Our book is precisely about the moral and intellectual bankruptcy
of the very policy of tabooization implied by the scornful
question "Talk to a McVeigh?" We should ask what
is so wrong about talking to McVeigh. Shouldn't his lawyer,
for instance, talk to him? Were the media transgressing legitimate
moral or legal bounds when they interviewed him? Shouldn't
the police talk to McVeigh? The startling fact is that the
board members were falling into the worst intellectual binds
of the inquisitorial world view which seeks to demonize the
Other so evident in the history of witchcraft and paranoid
conspiracies such as McCarthyism. It is a perspective in which
taboo and censorship are substituted for inquiry and dialogue
in the name of superior morality. (Fortunately for us, the
book contract we were unable to get from the university press
in four years was offered by Routledge in four weeks.)

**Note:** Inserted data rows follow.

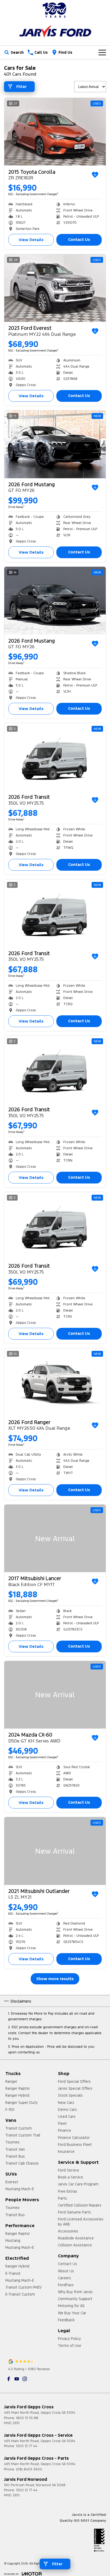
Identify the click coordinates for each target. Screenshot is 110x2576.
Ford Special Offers (74, 2081)
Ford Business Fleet (75, 2144)
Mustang (12, 2240)
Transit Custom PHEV (23, 2287)
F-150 (9, 2109)
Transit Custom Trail (22, 2135)
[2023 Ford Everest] (55, 288)
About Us (66, 2271)
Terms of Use (69, 2345)
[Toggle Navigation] (102, 52)
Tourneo (12, 2142)
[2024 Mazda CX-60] (55, 1695)
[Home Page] (55, 10)
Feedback (66, 2319)
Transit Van (15, 2149)
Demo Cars (67, 2109)
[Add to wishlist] (95, 175)
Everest (11, 2182)
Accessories (68, 2231)
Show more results (55, 1978)
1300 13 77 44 (26, 2446)
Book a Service (70, 2177)
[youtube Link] (16, 2379)
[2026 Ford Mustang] (55, 444)
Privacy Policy (69, 2338)
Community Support (75, 2298)
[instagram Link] (24, 2379)
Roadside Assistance (76, 2238)
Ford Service (68, 2170)
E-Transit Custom (20, 2294)
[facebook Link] (8, 2379)
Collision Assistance (75, 2245)
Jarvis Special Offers (75, 2088)
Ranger (11, 2081)
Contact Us (79, 239)
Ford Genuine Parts (74, 2212)
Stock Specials (70, 2095)
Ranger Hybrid (17, 2095)
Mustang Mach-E (19, 2188)
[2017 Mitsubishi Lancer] (55, 1538)
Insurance (66, 2151)
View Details (31, 239)
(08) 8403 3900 (29, 2469)
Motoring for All (71, 2305)
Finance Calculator (74, 2137)
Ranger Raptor (17, 2088)
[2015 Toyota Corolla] (55, 131)
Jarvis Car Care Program (78, 2184)
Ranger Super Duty (21, 2102)
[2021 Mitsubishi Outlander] (55, 1851)
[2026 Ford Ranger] (55, 1382)
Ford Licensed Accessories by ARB (80, 2221)
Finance (64, 2130)
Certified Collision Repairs (79, 2205)
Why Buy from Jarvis (75, 2291)
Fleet (62, 2123)
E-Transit (13, 2273)
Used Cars (67, 2116)
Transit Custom (18, 2128)
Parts (62, 2198)
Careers (64, 2278)
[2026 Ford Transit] (55, 757)
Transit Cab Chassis (22, 2163)
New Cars (66, 2102)
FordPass (66, 2284)
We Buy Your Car (72, 2313)
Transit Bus (15, 2156)
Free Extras (67, 2191)
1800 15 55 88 (27, 2418)
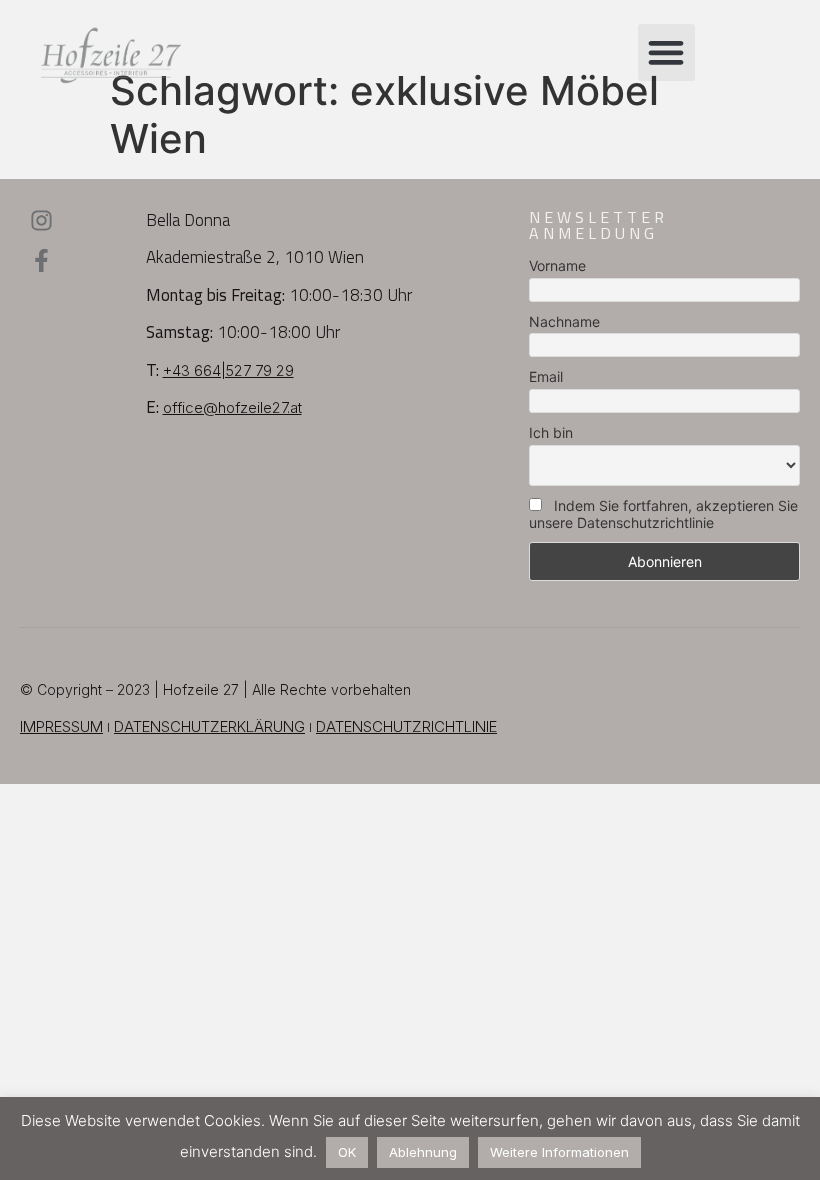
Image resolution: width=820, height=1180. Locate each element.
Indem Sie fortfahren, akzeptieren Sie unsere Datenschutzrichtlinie (663, 514)
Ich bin (551, 432)
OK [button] (347, 1152)
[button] (666, 52)
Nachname (564, 321)
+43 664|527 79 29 (228, 370)
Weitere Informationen (559, 1152)
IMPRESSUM (61, 726)
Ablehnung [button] (423, 1152)
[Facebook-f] (41, 260)
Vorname (557, 265)
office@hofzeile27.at (232, 407)
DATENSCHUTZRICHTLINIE (406, 726)
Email (546, 376)
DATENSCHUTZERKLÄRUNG (209, 726)
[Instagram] (41, 220)
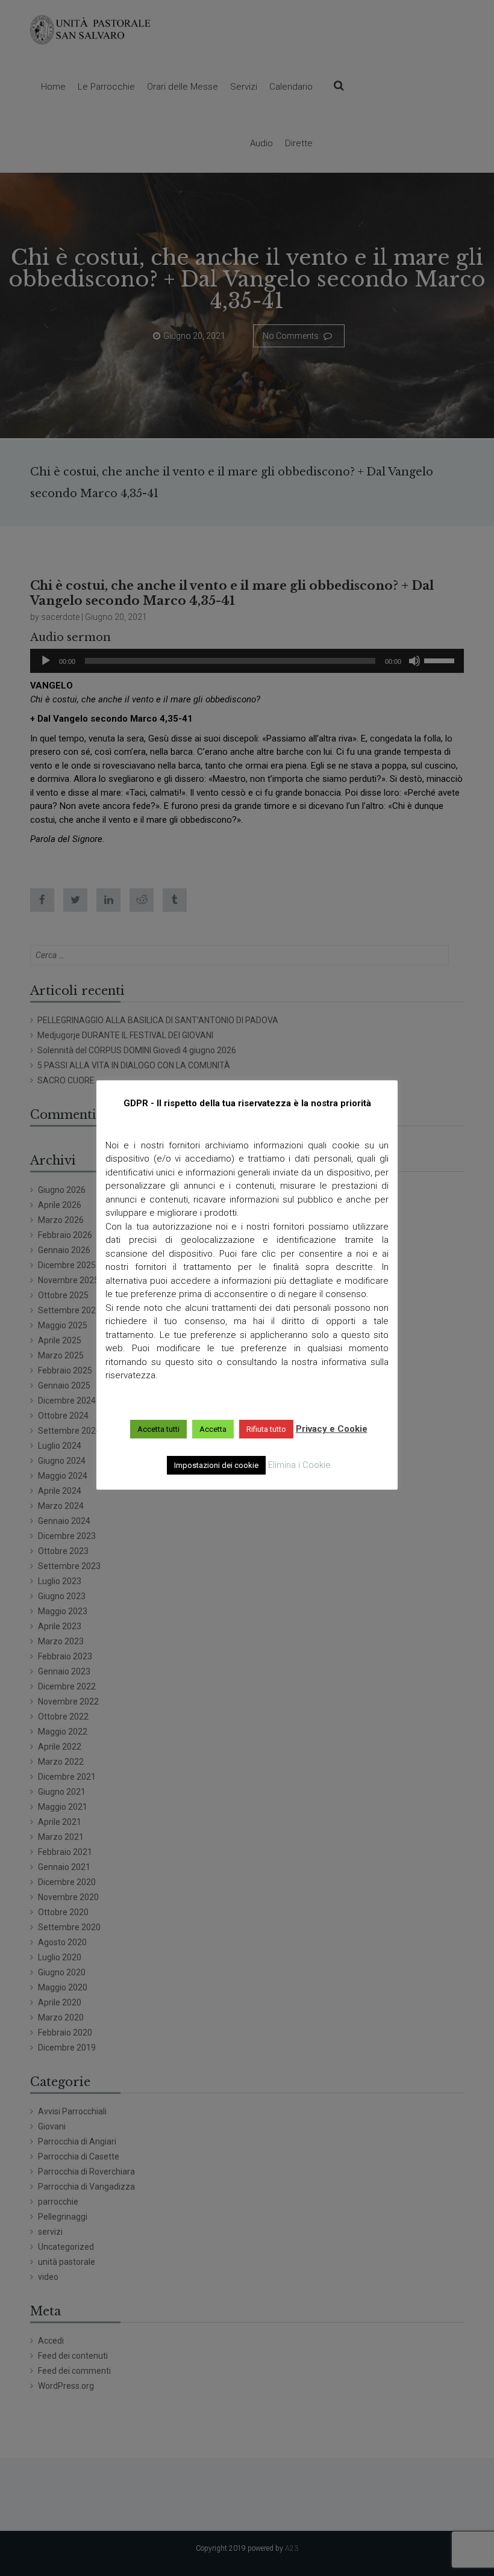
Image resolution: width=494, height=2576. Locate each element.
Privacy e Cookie (331, 1428)
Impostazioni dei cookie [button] (216, 1465)
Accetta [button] (213, 1429)
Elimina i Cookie (299, 1465)
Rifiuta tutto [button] (266, 1429)
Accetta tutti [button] (158, 1429)
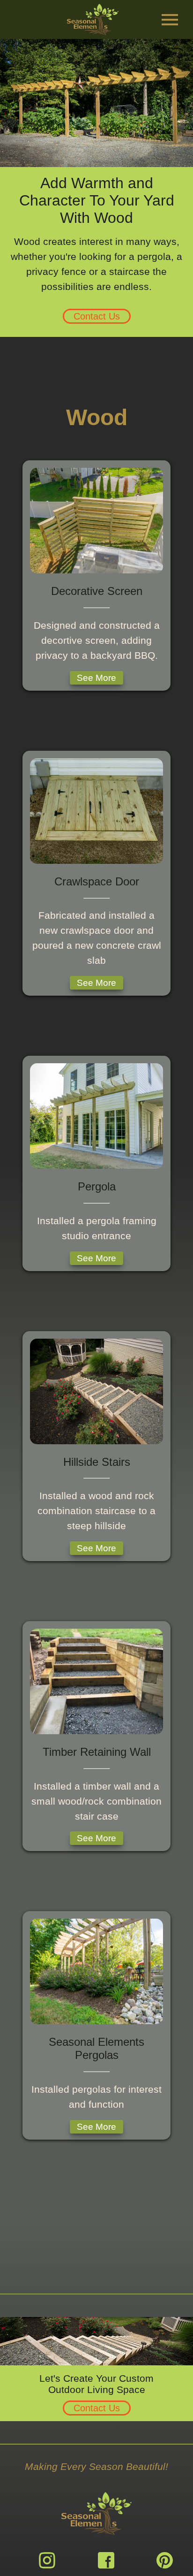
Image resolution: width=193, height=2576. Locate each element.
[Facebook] (106, 2560)
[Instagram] (47, 2560)
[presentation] (170, 19)
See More (96, 678)
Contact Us (97, 316)
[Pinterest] (164, 2560)
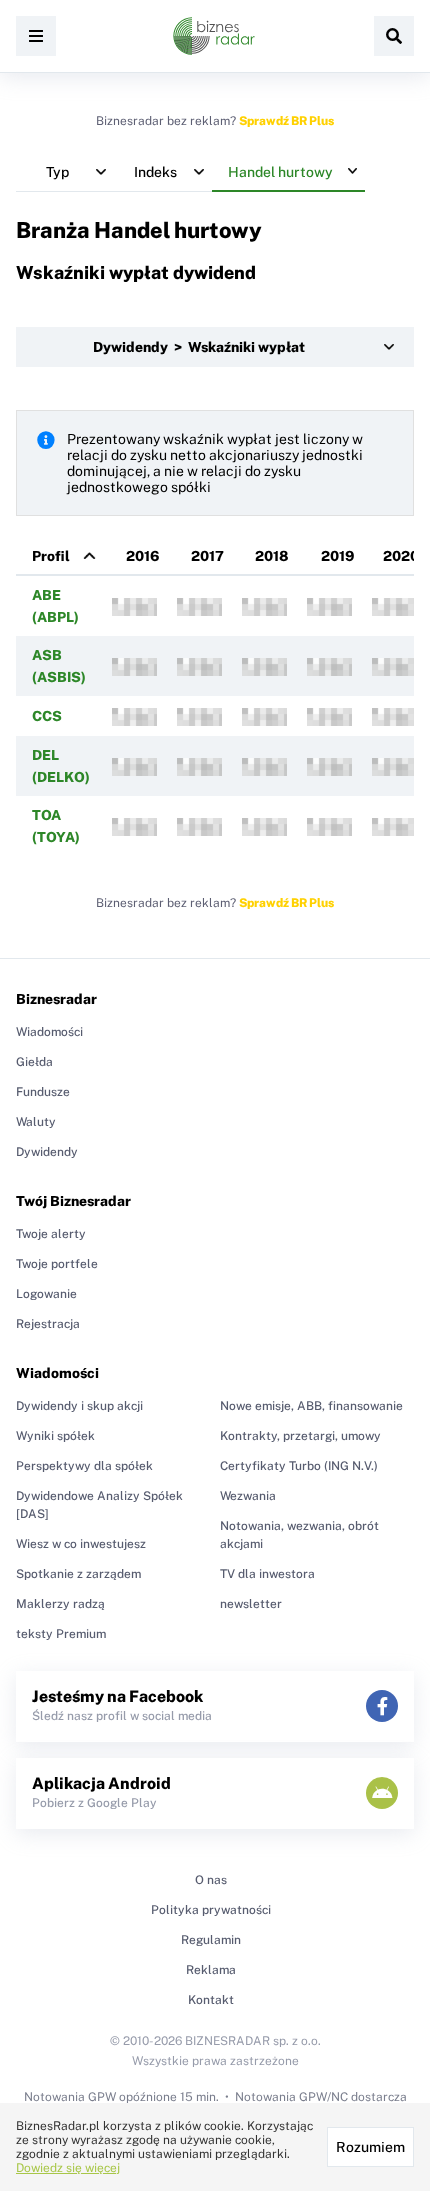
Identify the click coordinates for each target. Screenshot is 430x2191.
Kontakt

This policy of "not talking" with terrorists is
not unique to editorial boards. Whether it is "the terrorist"
Yasir Arafat or "the terrorist" Gerry Adams, the
key approach of established governments has always been that
no legitimacy (no access to dialogue) should be granted to
them--that is, of course, until they are received at the White
House by the president himself. Furthermore, the practice
of "not talking" and demonization can lead to tragic
consequences: witness Waco and Ruby Ridge--two events later
invoked by McVeigh for his own actions. The counterterrorism
agenda has always buttressed its discourse with large doses
of moral indignation, yet it is abundantly clear that the
very governments that are zealously engaged in eradicating
the scourge of terrorism--Spain, Great Britain, Israel, Peru--have
themselves engaged in actions which, according to their own
definitions, fall clearly under the rubric of "terrorism."
In typical irony, the Israeli arch-counterterrorist Netanyahu
warned in an op-ed article in the New York Times, "Act
Now Against the Terror Network," that "the West
must confront the latest threat," published on the very
day on which Yitzhak Rabin was assassinated by, as the columnist
Thomas Friedman remarked, "a gunman whose politics are
virtually identical with that of Mr. Netanyahu's Likud Party
and its allies in the Orthodox Jewish right."
In general, then, it is the policy of demonizing the Other
for the sake of one's superior morality and truth that is
the classic error leading to such disasters. They are chilling
instances of the immorality of moralism. That the board members
of a major university press could fail to see such connections
and even scornfully rally around the slogan "Talk to
a McVeigh?" is astonishing; their adherence to their
own terrorist mythology could not be more apparent.